5. Shift more revenues from corporations to shareholders. Between the lower corporate rate and the elimination of the estate tax, the plan exacerbates one of the largest and least fair distortions in the tax code: the exclusion of capital gains at death. When other countries, like Ireland, lowered their rates and shifted the burden from corporations to people, they did so by ensuring that income was taxed when consumed or at the individual level with dividend taxes, capital gains taxes, and a robust inheritance tax. In short, they lowered taxes on mobile corporations by increasing them on less-mobile shareholders. Such an approach would reduce the deficit, curtail opportunities for tax sheltering and avoidance, and make the plan more progressive.
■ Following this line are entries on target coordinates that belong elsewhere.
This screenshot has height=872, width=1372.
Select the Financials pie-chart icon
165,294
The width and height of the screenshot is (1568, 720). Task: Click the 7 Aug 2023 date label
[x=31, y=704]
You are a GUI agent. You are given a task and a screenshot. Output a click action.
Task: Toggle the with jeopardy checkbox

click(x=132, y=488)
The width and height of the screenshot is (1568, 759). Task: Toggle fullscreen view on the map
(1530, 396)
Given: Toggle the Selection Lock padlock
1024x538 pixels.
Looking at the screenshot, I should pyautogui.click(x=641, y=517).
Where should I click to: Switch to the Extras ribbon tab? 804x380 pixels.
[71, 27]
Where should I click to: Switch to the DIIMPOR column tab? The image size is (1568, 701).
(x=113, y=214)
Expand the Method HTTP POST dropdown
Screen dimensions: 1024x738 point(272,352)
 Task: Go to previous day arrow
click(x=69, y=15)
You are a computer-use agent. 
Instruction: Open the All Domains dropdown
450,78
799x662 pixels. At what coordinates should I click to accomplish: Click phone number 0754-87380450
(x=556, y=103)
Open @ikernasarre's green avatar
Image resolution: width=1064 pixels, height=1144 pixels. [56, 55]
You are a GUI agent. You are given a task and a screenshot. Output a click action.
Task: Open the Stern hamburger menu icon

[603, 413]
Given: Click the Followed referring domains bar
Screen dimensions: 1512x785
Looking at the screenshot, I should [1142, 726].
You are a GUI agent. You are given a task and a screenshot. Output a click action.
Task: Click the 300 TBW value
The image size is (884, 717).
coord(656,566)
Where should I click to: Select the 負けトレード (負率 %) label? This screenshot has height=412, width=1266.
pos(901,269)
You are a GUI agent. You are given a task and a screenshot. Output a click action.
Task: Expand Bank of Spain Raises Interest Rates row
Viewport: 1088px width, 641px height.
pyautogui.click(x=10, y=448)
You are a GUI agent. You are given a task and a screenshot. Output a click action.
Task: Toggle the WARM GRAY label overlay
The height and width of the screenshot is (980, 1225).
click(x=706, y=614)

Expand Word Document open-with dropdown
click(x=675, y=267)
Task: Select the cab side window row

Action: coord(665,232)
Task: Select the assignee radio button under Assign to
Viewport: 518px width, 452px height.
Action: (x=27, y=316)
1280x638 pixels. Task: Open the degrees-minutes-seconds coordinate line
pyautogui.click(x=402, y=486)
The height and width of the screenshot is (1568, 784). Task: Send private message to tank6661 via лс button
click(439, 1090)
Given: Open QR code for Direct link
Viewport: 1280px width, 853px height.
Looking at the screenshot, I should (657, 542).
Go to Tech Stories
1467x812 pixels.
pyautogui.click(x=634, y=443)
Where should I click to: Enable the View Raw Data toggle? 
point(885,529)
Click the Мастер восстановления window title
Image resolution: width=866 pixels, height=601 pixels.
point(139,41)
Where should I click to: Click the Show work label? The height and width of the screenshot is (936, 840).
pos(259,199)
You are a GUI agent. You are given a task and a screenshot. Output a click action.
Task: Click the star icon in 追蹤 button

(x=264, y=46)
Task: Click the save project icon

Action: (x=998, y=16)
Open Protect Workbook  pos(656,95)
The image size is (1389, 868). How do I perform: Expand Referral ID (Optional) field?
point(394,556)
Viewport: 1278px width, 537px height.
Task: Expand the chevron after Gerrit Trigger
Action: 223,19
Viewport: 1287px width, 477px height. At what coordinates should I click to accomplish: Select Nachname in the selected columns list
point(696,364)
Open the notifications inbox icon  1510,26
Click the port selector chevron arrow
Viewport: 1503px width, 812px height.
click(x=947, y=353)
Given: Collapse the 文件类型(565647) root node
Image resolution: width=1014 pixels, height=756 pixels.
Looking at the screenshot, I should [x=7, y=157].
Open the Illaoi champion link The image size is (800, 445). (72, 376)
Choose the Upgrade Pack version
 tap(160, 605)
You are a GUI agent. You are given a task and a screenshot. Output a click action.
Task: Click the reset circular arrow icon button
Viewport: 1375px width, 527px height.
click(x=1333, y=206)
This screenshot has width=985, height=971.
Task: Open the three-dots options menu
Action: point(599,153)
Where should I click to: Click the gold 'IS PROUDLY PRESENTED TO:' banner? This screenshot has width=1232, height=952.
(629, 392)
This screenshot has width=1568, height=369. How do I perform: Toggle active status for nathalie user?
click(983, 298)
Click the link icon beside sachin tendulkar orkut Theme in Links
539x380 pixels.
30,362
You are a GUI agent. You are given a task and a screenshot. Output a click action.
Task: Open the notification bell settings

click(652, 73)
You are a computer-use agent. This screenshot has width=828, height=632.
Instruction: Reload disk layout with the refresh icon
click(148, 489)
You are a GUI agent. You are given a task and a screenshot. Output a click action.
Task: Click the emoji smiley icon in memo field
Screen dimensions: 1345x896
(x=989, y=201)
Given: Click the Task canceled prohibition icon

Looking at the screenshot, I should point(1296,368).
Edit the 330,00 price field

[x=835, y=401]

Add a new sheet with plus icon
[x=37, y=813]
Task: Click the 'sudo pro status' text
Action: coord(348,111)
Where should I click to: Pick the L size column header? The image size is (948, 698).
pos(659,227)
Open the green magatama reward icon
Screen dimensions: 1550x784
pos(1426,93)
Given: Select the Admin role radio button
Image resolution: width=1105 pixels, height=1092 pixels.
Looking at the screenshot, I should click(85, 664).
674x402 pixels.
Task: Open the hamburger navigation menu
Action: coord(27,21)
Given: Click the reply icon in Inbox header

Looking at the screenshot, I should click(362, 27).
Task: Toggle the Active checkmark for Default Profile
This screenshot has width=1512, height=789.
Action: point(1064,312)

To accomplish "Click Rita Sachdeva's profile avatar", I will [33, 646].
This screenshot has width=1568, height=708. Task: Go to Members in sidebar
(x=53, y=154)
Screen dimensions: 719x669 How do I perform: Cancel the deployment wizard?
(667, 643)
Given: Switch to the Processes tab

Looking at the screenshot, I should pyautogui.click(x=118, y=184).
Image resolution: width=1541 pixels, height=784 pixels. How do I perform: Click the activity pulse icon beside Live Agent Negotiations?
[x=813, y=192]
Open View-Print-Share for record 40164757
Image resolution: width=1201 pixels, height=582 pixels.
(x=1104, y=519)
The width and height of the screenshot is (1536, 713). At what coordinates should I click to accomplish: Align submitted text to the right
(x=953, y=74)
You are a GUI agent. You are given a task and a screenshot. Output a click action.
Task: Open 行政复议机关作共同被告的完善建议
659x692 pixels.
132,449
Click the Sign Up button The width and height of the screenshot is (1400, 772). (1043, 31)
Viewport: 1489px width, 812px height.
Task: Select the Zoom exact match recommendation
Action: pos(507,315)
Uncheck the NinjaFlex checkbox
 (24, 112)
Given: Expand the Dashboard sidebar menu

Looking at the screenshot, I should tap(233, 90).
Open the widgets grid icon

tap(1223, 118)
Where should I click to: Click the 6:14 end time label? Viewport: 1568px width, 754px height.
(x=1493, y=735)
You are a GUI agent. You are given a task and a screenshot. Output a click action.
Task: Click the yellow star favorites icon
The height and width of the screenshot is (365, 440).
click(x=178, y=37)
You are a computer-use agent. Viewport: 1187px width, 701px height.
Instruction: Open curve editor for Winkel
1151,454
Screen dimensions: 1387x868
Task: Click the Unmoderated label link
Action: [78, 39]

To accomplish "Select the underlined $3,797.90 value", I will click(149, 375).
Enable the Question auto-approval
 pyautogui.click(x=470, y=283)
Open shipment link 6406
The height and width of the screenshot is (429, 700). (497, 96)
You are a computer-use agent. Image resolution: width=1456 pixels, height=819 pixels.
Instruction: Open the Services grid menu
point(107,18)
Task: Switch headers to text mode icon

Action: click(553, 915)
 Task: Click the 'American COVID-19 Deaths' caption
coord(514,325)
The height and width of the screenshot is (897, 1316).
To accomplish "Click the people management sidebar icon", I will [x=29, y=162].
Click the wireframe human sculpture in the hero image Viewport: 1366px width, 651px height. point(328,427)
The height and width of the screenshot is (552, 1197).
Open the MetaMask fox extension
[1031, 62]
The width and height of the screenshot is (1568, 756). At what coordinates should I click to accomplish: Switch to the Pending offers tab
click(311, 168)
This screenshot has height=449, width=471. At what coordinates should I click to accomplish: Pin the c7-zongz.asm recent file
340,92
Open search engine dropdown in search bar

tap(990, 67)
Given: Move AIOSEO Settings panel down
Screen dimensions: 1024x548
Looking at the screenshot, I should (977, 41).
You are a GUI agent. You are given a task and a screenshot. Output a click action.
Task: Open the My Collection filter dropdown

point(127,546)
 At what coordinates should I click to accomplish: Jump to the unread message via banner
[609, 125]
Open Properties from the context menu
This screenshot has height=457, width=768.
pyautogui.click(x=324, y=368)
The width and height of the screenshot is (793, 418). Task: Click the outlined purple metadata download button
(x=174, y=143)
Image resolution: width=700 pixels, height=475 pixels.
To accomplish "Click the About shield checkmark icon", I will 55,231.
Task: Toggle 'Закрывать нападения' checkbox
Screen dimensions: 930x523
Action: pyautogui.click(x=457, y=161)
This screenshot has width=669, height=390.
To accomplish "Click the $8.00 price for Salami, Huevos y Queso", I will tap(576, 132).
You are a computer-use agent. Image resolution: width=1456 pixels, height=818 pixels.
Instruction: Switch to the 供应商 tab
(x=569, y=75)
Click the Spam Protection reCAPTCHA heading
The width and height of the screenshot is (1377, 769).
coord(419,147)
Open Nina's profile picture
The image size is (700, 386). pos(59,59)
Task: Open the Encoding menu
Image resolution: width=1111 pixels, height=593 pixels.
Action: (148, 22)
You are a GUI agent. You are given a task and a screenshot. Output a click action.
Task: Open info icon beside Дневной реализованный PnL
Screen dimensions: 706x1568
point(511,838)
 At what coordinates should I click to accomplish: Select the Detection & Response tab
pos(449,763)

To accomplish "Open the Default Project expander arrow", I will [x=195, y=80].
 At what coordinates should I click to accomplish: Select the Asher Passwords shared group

One option is to reduce or eliminate the exclusion of capital gains at death by taxing unrealized gains on stock or carrying over the basis to heirs. The last time Republicans proposed to repeal the estate tax, they replaced it with carry-over basis; President Trump proposed the same on the stump.

The U.S. needs comprehensive tax reform, and the House GOP plan makes a serious effort—especially its improvements to the corporate system. Elsewhere, there is much room for improvement on the individual side by doing more to value work. And the overall plan should be scaled back to avoid the unconscionable $1.5 trillion hit to the federal deficit.